I could definitely see mining operations as a driver for building the fuel depots in the first place. If for instance Planetary Resources finds a small water-rich NEA and brings it to Earth orbit they would only be able to mine it for water if they had somewhere else to put it. An existing orbital depot would be an absolute requirement to begin water mining.
My dog just farted. Therefore, fuel depots are obsolete, and Elon Musk is a wanker.
“Of course Planetary Resources has made not only the concept of Earth supplied fuel depots obsolete, but also the Obama explore asteroids program.”
Actually, it indicates why mining NEOs is a problem.
We need lunar mining, but first fuel depots supplied from earth, BEFORE what Planetary Resources wants to do can be done.
But when these are “obsolete” it first means earth or the Moon will not shipping rocket fuel or water to Earth/Moon L-1.
Shipping rocket fuel from high earth orbit to lunar surface probably will not occur once NEO mining begins, though decade after this, with very low rocket fuel prices at L-1 this could occur [or at least capture a large percentage of the lunar surface market].
In the situation of earth shipping rocket fuel, one gets cheapest price at LEO, followed by high earth orbit, and highest prices at Mars and lunar surface.
Once lunar water mining starts, the lunar surface and LEO will roughly be same price, once lunar production increases lunar surface could become cheapest rocket fuel in space and it lower costs in high earth by shipping from Moon.
It is at this point, when one should be mining NEOs. You will have market existing in L-1 and the market size could be approaching 100 tons or more per year. Therefore selling say 1000 or 10,000 tons of water from NEO is reasonable. And dumping that much water [to make rocket fuel] on the Market could significantly add demand. Comanies looking to jump in could this added supply as signal to get into a business [which needs a lot of rocket fuel and at lower price].

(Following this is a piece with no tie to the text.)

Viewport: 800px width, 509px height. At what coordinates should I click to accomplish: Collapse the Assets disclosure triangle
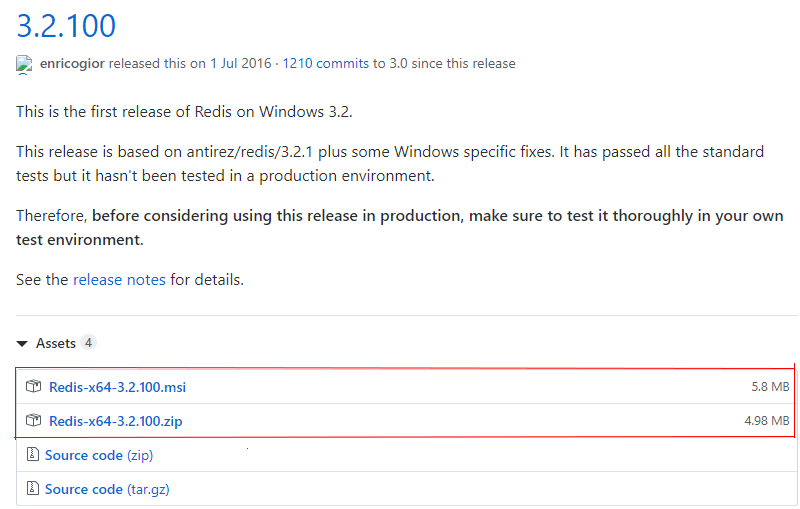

Or said differently, the entrance of NEO supply of rocket fuel, might be good good news to earth supplier of LEO rocket fuel and Lunar supplies of rocket rocket. The lunar water miner could as result get more business on lunar surface [while losing it on L-1] but there would better profit selling just to lunar surface. Whereas on earth, one get improvements on shipping rocket fuel to LEO [use a gun, or use bigger gun [if one is already using one].
And speaking of guns, such a threat to lunar L-1 market could cause the development of some mass driver project on the Moon [to keep some of L-1 market share, or simply with grow market in general, it simply could become affordable to spend billions of on some rail gun or whatever.
Sending humans to an NEA has little to do with Planetary Resource’s program. The way to explore and exploit asteroids is robotically, as many asteroids will need be visited and there is no hope at all of generating a profit if people are sent. The benefit of sending people to an NEA, on the other hand, is principally in the demonstration of deep-space operations; science would be a side benefit and would in no way justify the mission.
Good article Rand.
SLS cost too much and can be done safer and cheaper.
Sold me (yeah, I’m already in the choir.) “But it’s the 70mt capability dammit” supporters will insist (facts just aren’t persuasive when you’ve got pork.)
Falcon Heavy just isn’t enough. Elon is going to have to strap four more F9s to it (imagine the liftoff with 63 merlins!) even if it’s just a one of demo. /not serious.
Sometimes it takes a sledgehammer to drive home a point.